Der älteste noch existierende deutsche Musikverlag ist die heutige „Schott Music Group“ zwar nicht, hat aber eine Sonderstellung dadurch, dass er nach wie vor als Familien- oder wenigstens Zwei-Familien- Unternehmen gelten kann. Als die Familie Schott in der Enkelgeneration im Jahr 1874 ausstarb, wurde der junge Ludwig Strecker vom Gründer-Enkel Franz Schott zum designierten Nachfolger erwählt, und bis heute liegt die Verlagsleitung in der Hand von dessen Nachkommen.
Viele große Namen der Musikgeschichte sind in den Verlags-Katalogen vertreten: nach Beethoven hervorstechend Richard Wagner, dessen üppige Honorarforderungen die Verlagsleitung mit dem sicherem Instinkt akzeptierte, eine Zukunftsinvestition zu tätigen. Der Erfolg im Aufspüren neuer Autoren setzte sich im 20. Jahrhundert mit Hindemith und Strawinsky fort, wobei die Entstehung des Violinkonzerts des Letzteren von Willy Strecker initiiert wurde. Nach dem Zweiten Weltkrieg wusste der Verlag neuerlich mit Henze, Reimann, Ligeti und Penderecki Komponisten an sich zu binden, die Musikgeschichte machten.
Natürlich: mit großen Namen allein kann ein Verlag nach ökonomischen Gesichtspunkten nicht existieren.

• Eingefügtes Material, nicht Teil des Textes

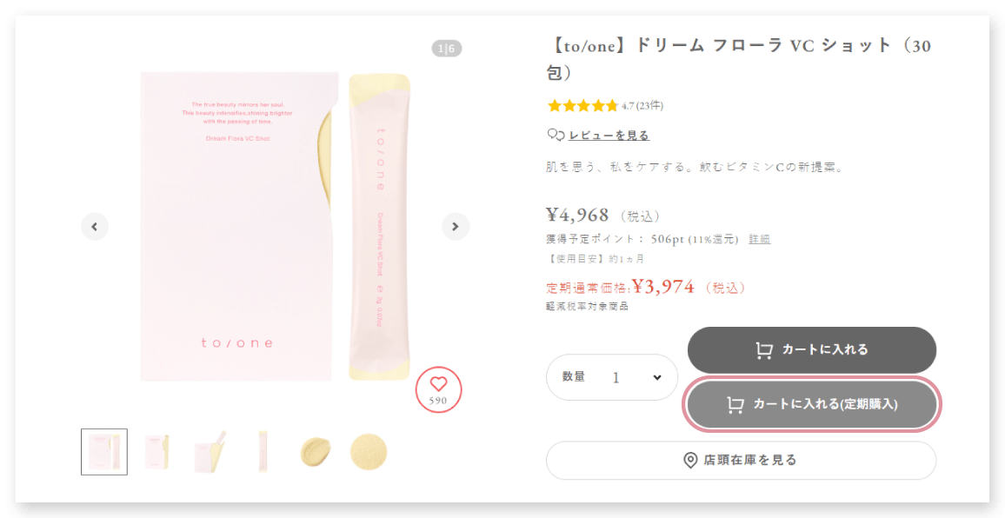
Task: Select the first thumbnail of box and stick
Action: coord(103,452)
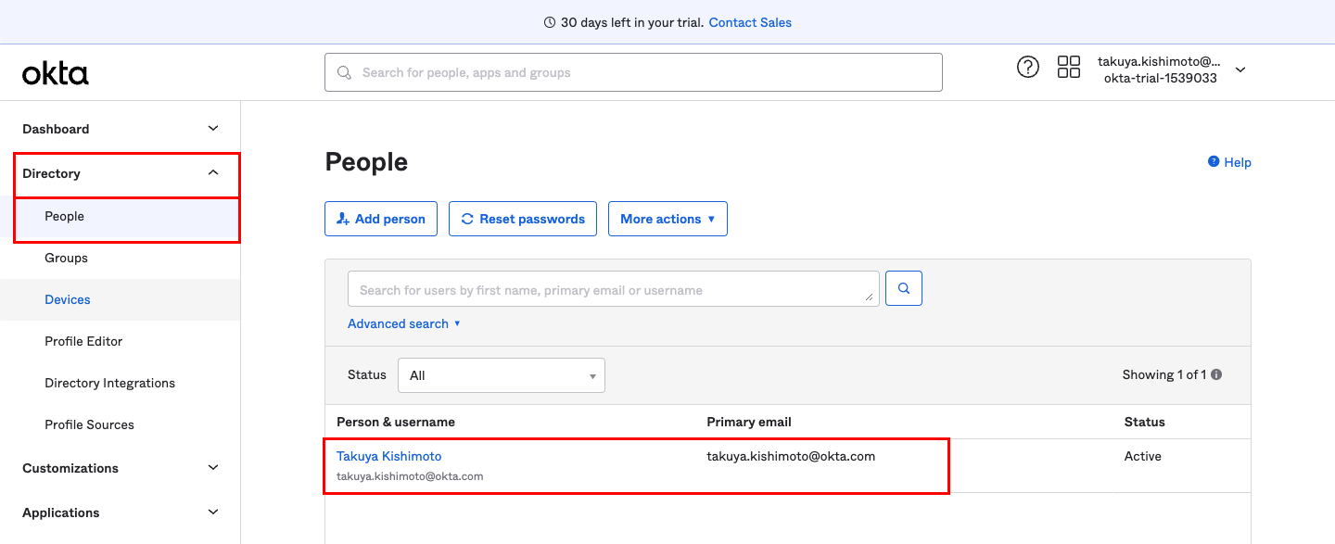Viewport: 1335px width, 544px height.
Task: Expand the account menu chevron
Action: (1240, 70)
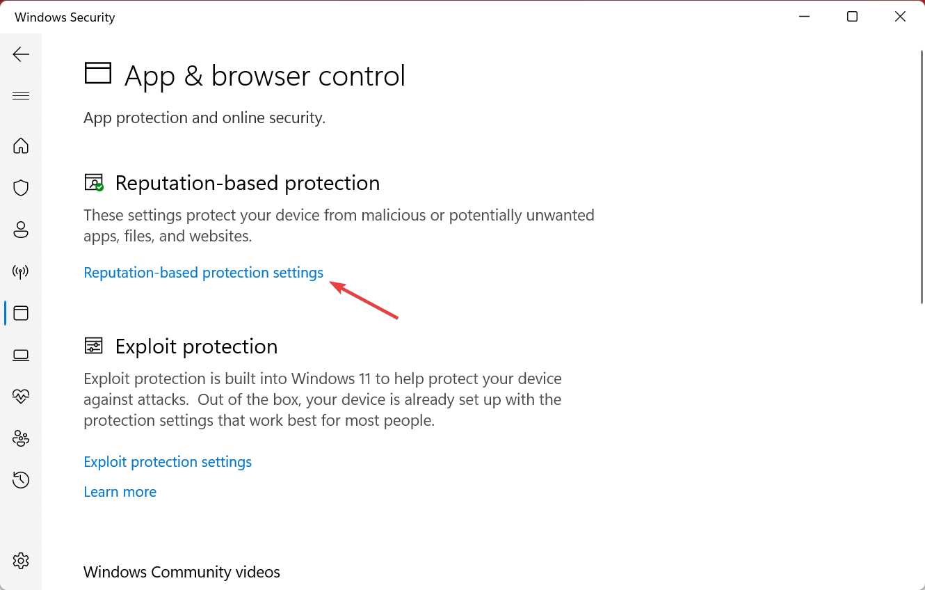The image size is (925, 590).
Task: Maximize the Windows Security window
Action: [x=852, y=17]
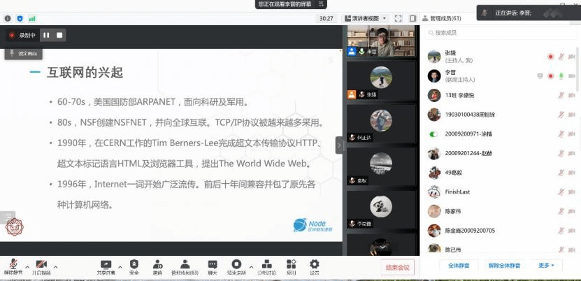Click the 邀请 invite icon
The image size is (581, 281).
pyautogui.click(x=158, y=264)
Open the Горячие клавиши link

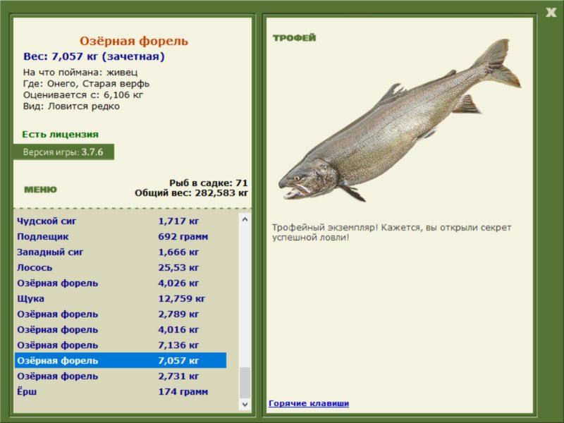[308, 403]
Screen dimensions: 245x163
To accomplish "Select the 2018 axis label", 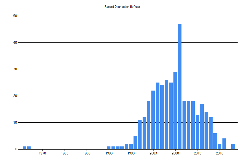I will [x=220, y=153].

Es wundert nicht, dass sich die Verlagspolitik stets auch am breiten Geschmack orientierte und mit Bearbeitungen populärer Stücke auf die Zielgruppe der Liebhaber und Amateure setzte. Erstaunt liest man ferner, dass der Verlag Schott im frühen 19. Jahrhundert auch im Instrumentenhandel und -bau aktiv war.
Biografische und sachbezogene Kapitel wechseln einander in der Darstellung ab, was zudem durch die Tätigkeit mehrerer Autoren zu gelegentlichen Redundanzen führt. Das stört letztlich wenig, wenn der Leser dafür immer wieder unverhofften Nutzen zieht: So wird ihm etwa nebenbei eine kleine Geschichte der Notenherstellung geboten.